With synoptic winds under 10kts around this time (and yesterday's onshores generally light to moderate in strength), the bulk of this energy is therefore groundswell.
This is a LOT bigger than the largest swell train (0.3m) forecast by the wave models - by a factor of almost five.
And this is where the problem lies - the wave model poorly resolves swells originating from flukey swell windows. And while no excuse for not picking it up manually whilst preparing our forecast notes, it makes things a little harder as there are no red flags or clues.
Anyway, I'll have a dig and see if I can get to the bottom of this. Whilst very frustrating, the flip side is that this is the fascinating part of surf forecasting - trying to find the origins of interesting, mystery swells.
One major point of interest will be to debunk the directional data from the MHL buoy. It's known that buoy data sometimes combines (and then averages) swell direction data if there are two concurrent swells with similar periods. With there being an expectation for a faint E'ly swell in the water today, plus the likelihood that this morning's mysto swell is due south (in fact, modeled S/SW), this would confirm that theory as S/SE is almost midway between E and S/SW.
This would also support the theory that this is simply the swell mentioned on Friday but then discounted on Monday (which, from a forecasting point of view, is even more frustrating!).
Sometimes it just up to Huey. It was groundswell alright. Came up like someone flicked the switch. . Cheers Ben!
Looks like today's swell was sourced from a low tracking south of Tasmania on Sunday/Monday.
The three images below show surface winds, in 12 hourly spacings - the purple in the second image depicts 40-50kt.
As you can see, in the first image - Sunday morning - the low is still well to the west of Bass Strait (out of frame, and well outside our swell window).

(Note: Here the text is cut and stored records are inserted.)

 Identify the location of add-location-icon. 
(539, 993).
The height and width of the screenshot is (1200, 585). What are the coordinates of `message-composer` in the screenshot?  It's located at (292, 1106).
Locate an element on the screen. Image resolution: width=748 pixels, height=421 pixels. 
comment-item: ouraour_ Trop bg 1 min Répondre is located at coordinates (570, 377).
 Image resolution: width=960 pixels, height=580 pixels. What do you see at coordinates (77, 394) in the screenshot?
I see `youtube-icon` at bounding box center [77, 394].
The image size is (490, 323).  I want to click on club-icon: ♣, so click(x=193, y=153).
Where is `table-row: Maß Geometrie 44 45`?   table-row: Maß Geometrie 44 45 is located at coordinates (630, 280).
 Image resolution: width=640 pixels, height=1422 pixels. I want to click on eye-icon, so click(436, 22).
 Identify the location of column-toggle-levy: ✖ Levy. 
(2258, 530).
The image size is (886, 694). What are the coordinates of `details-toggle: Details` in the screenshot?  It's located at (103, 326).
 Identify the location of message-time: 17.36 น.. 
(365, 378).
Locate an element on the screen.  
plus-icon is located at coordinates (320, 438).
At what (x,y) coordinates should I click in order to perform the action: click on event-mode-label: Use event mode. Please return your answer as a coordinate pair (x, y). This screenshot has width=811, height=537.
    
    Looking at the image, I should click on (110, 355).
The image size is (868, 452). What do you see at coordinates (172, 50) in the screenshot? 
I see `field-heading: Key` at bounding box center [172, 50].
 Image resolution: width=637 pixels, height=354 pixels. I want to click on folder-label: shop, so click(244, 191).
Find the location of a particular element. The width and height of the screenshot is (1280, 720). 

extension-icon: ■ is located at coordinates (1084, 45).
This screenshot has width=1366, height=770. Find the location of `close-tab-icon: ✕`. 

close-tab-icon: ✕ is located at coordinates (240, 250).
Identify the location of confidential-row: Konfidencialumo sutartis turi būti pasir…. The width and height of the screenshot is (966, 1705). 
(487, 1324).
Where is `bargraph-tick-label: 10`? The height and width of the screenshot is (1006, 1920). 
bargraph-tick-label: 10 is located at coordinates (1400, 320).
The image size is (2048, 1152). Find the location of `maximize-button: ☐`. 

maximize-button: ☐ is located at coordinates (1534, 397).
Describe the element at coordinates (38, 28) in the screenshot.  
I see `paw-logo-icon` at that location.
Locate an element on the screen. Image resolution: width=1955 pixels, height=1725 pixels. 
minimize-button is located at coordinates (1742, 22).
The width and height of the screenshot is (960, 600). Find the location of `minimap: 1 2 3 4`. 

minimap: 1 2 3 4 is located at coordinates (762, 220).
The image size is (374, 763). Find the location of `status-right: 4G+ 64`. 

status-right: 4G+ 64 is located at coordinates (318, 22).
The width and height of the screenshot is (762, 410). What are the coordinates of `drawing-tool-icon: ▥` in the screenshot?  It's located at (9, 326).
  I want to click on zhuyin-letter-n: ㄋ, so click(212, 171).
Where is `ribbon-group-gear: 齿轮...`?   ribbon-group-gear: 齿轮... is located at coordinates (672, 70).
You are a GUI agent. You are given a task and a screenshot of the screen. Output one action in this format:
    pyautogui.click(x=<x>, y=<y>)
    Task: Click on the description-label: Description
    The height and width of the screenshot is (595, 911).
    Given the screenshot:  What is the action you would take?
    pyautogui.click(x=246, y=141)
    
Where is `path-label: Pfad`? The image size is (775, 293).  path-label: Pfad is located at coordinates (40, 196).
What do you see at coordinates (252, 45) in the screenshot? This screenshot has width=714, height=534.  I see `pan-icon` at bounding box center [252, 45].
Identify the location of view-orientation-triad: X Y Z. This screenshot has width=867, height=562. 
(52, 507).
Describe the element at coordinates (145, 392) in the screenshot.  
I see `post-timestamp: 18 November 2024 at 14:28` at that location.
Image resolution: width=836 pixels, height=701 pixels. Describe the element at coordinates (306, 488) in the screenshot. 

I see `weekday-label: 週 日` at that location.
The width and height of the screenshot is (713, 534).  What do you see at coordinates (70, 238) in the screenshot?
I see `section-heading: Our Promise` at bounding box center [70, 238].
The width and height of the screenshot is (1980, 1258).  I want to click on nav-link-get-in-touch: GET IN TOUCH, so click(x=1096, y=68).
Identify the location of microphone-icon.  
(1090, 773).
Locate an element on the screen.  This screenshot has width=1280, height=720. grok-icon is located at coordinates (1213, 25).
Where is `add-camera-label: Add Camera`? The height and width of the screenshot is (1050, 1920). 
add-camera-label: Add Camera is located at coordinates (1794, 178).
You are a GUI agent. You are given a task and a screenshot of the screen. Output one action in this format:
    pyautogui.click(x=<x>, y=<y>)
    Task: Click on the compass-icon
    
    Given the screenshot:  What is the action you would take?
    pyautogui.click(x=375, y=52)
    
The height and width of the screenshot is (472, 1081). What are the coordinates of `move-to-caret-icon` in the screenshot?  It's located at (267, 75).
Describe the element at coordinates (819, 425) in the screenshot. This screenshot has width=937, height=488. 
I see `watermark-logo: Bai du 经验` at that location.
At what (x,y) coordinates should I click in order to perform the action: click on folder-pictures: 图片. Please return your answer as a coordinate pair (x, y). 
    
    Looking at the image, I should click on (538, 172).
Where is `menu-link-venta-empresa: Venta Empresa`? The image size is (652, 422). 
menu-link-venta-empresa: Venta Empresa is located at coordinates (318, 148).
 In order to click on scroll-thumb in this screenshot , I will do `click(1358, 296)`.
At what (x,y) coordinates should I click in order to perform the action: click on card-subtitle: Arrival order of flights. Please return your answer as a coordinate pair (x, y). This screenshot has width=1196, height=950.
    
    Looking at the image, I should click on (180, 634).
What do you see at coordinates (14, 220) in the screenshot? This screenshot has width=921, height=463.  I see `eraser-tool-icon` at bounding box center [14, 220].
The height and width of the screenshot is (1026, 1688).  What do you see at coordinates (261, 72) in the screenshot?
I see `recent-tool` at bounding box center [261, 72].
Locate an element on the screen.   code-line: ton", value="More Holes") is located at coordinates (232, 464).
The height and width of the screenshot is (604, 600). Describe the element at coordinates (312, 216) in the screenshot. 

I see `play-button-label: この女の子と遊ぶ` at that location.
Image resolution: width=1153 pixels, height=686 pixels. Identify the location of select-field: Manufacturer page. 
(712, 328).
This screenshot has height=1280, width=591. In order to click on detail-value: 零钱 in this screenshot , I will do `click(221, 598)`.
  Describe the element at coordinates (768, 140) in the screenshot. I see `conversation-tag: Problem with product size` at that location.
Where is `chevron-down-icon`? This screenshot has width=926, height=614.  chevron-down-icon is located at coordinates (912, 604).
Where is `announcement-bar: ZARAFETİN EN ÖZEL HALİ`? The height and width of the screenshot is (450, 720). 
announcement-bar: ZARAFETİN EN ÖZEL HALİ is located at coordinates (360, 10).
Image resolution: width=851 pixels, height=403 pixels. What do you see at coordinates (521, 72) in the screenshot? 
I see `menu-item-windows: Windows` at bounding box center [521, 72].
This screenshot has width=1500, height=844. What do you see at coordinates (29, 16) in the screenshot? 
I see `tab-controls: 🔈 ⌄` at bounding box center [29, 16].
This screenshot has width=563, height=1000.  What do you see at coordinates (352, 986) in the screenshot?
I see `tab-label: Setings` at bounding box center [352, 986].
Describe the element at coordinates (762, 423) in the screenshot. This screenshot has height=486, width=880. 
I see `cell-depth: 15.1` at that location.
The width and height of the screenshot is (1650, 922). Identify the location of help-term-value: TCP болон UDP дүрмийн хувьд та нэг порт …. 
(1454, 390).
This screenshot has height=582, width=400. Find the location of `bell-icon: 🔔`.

12 hours later (Sunday night), the low intensifies rapidly S/SW of Tasmania, with 40-50kt SW thru' S/SW winds briefly within a very acute part of our south swell window, still partially shadowed by the Tasmanian land mass.
And by Monday, it's completely out of the swell window again. In fact the third image (Monday morning) shows the W/SW gales exiting eastern Bass Strait that gave us that nice 2-3ft+ flush of south swell late Monday afternoon and early Tuesday morning, mentioned in the notes above.
So - today's waves were sourced from an intense storm that lasted a very short time within a remote part of our flukey south swell window. And you can see by these three images that the overall storm track was NW to SE (perpendicular to our great circle paths), which is even less favourable for the development of southerly swell in NSW.
I gotta say, even with the benefit of hindcasting I am extremely surprised that we saw much, if anything - let alone clean lines of S'ly groundswell in the 3ft range.
Another one for the knowledge bank, eh?
as I'm sure a lot of others do, I use a combination of sites and charts to decied whether or not to get up early and I must say there was one other site that had this swell predicted.. they were sayin 3ft of E and SE.. didn't know what to believe as your forecast was very bleek for this morning but as any surfer would do I banked on that one slight chance and went for it and when i heard the cracking of waves on the reef as i got out of my car this morning I was very very pleased.. not one other soul out there.. yewwww
the mystery of what awaits in the mornings is still alive!
Which other website forecast 3ft of E and SE swell? I checked the other forecasting sites this morning and they all missed it too.